Data provided.
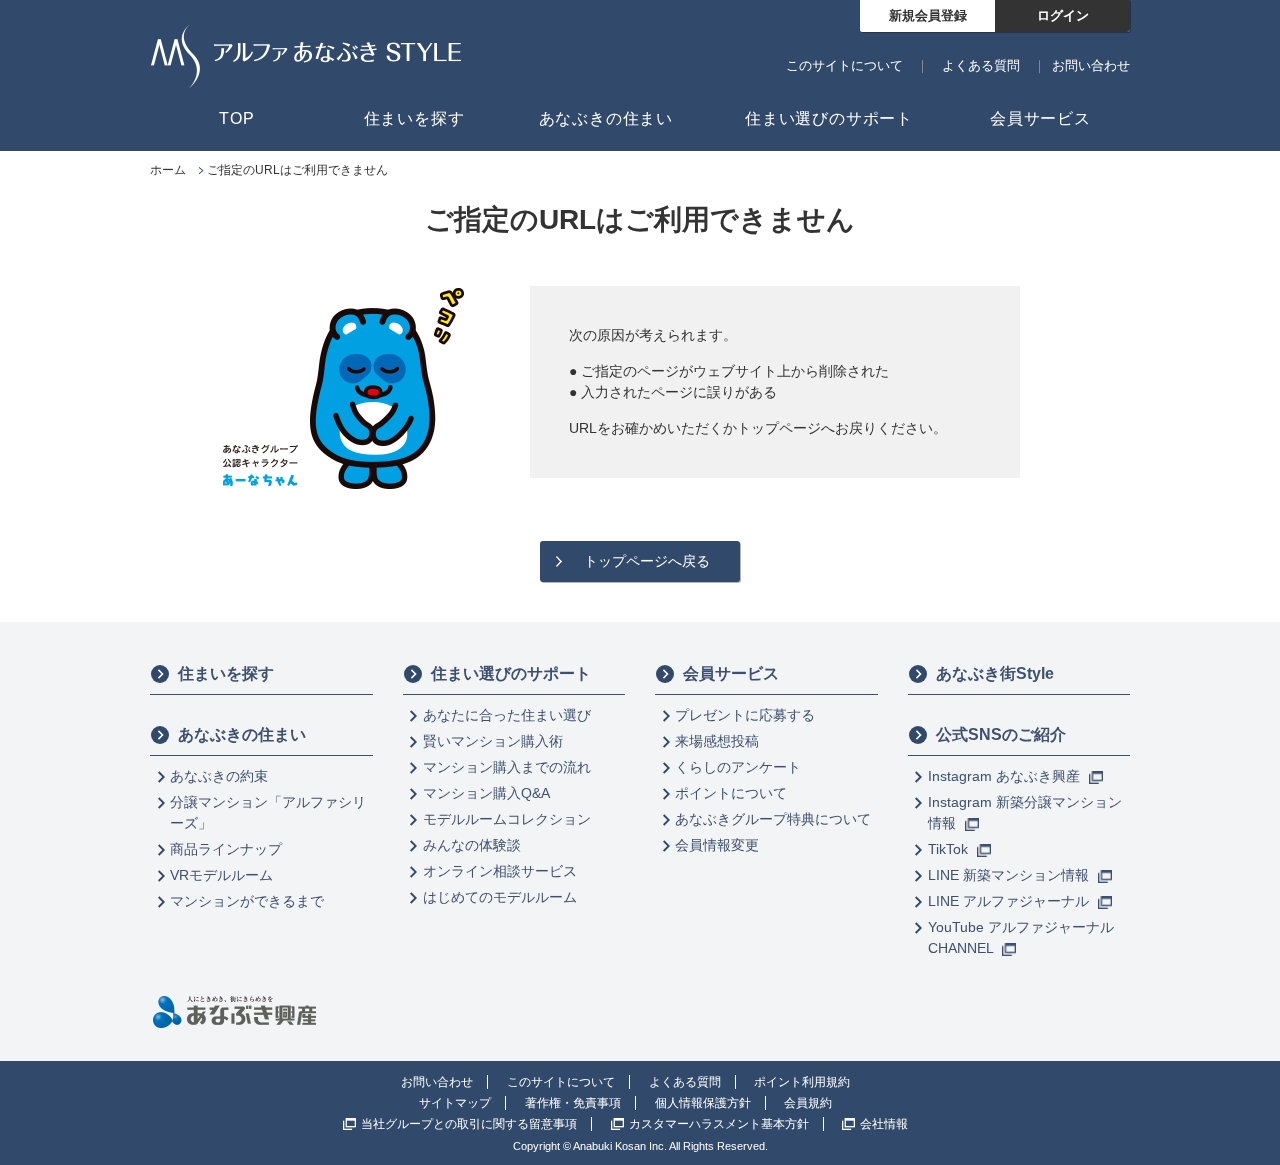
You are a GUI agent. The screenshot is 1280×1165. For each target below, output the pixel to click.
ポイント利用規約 (802, 1082)
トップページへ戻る (647, 561)
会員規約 (808, 1103)
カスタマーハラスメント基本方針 (719, 1124)
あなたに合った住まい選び (507, 715)
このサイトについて (844, 65)
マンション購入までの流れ (507, 767)
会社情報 (884, 1124)
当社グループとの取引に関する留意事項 (469, 1124)
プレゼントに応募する (745, 715)
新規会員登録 (928, 15)
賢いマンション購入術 (493, 741)
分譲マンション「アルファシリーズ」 (268, 812)
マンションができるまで (247, 901)
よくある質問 (981, 65)
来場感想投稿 (717, 741)
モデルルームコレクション (507, 819)
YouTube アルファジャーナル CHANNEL (1021, 937)
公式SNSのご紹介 (1001, 734)
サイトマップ (455, 1103)
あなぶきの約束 (219, 776)
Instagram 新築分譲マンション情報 (1025, 812)
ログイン (1063, 15)
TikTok (950, 849)
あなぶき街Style (995, 673)
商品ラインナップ (226, 849)
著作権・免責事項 (573, 1103)
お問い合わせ (1091, 65)
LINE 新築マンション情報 (1010, 875)
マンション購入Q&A (486, 793)
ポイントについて (731, 793)
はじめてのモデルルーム (500, 897)
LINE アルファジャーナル (1010, 901)
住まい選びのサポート (511, 673)
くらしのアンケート (738, 767)
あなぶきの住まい (242, 734)
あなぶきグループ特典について (773, 819)
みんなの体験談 (472, 845)
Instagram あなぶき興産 (1006, 776)
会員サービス (731, 673)
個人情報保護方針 (703, 1103)
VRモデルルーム (221, 875)
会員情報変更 (717, 845)
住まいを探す (226, 673)
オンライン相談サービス (500, 871)
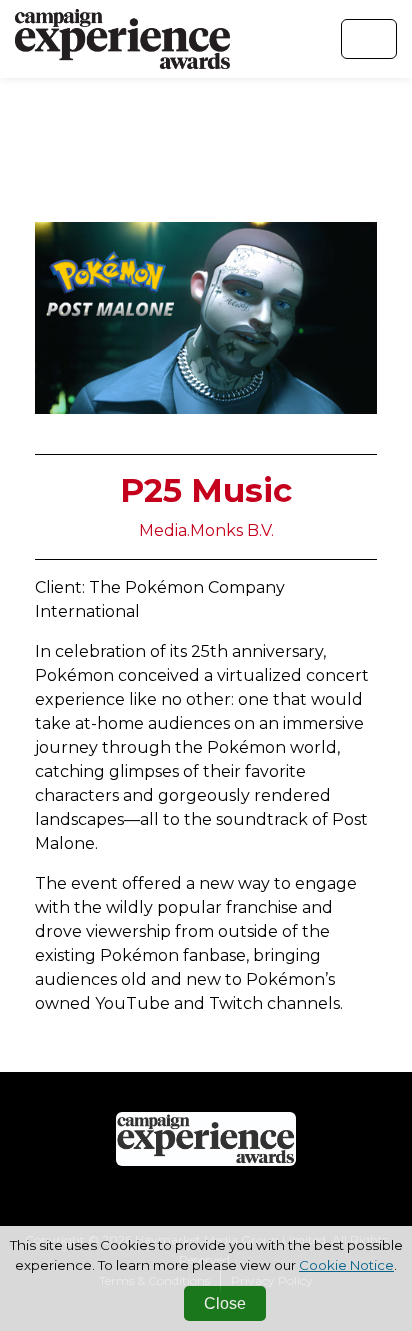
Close (225, 1303)
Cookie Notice (346, 1265)
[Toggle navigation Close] (369, 39)
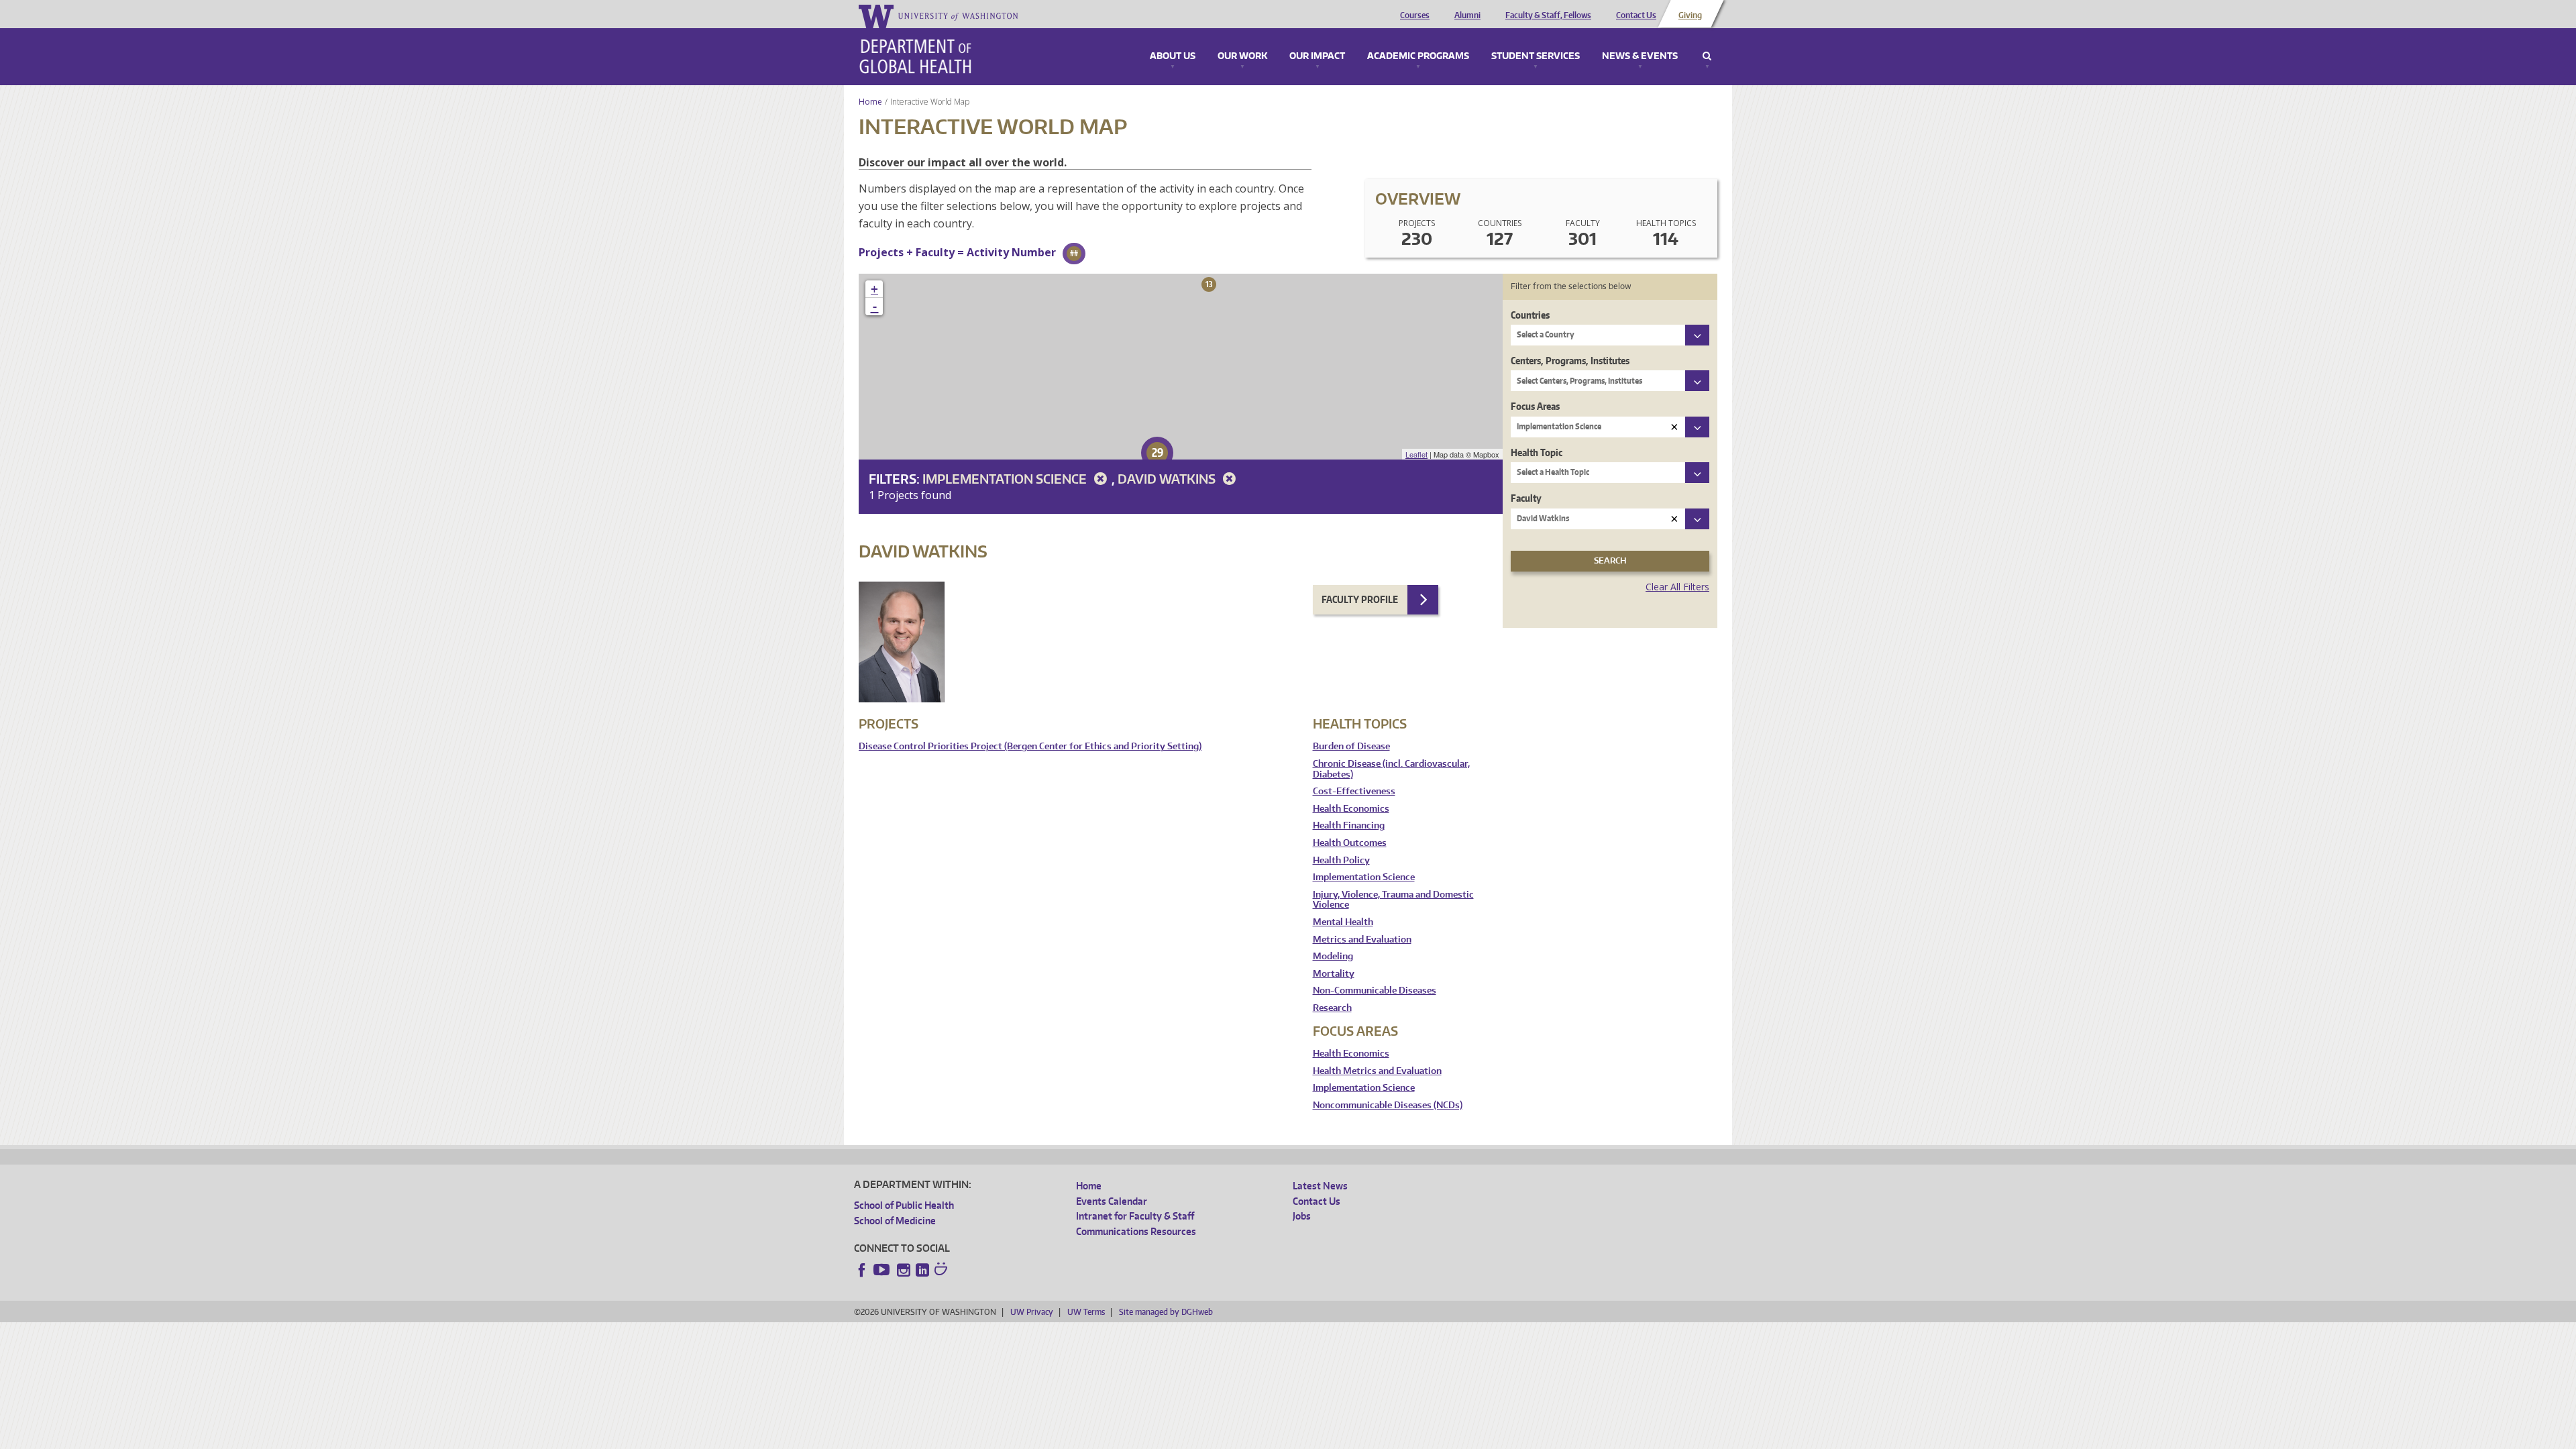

What the task requires. The data must be printed exactly, image-free.

Solution for this problem.
You are a GUI agent. The screenshot is 1280×1165. For each target below, output the pixel to click.
ポイント利用規約 (802, 1082)
トップページへ戻る (647, 561)
会員規約 (808, 1103)
カスタマーハラスメント基本方針 (719, 1124)
あなたに合った住まい選び (507, 715)
このサイトについて (844, 65)
マンション購入までの流れ (507, 767)
会社情報 (884, 1124)
当社グループとの取引に関する留意事項 (469, 1124)
プレゼントに応募する (745, 715)
新規会員登録 (928, 15)
賢いマンション購入術 (493, 741)
分譲マンション「アルファシリーズ」 (268, 812)
マンションができるまで (247, 901)
よくある質問 (981, 65)
来場感想投稿 (717, 741)
モデルルームコレクション (507, 819)
YouTube アルファジャーナル CHANNEL (1021, 937)
公式SNSのご紹介 (1001, 734)
サイトマップ (455, 1103)
あなぶきの約束 (219, 776)
Instagram 新築分譲マンション情報 (1025, 812)
ログイン (1063, 15)
TikTok (950, 849)
あなぶき街Style (995, 673)
商品ラインナップ (226, 849)
著作権・免責事項 (573, 1103)
お問い合わせ (1091, 65)
LINE 新築マンション情報 (1010, 875)
マンション購入Q&A (486, 793)
ポイントについて (731, 793)
はじめてのモデルルーム (500, 897)
LINE アルファジャーナル (1010, 901)
住まい選びのサポート (511, 673)
くらしのアンケート (738, 767)
あなぶきの住まい (242, 734)
あなぶきグループ特典について (773, 819)
みんなの体験談 (472, 845)
Instagram あなぶき興産 (1006, 776)
会員サービス (731, 673)
個人情報保護方針 (703, 1103)
VRモデルルーム (221, 875)
会員情報変更 (717, 845)
住まいを探す (226, 673)
オンライン相談サービス (500, 871)
Close (225, 1303)
Cookie Notice (346, 1265)
[Toggle navigation Close] (369, 39)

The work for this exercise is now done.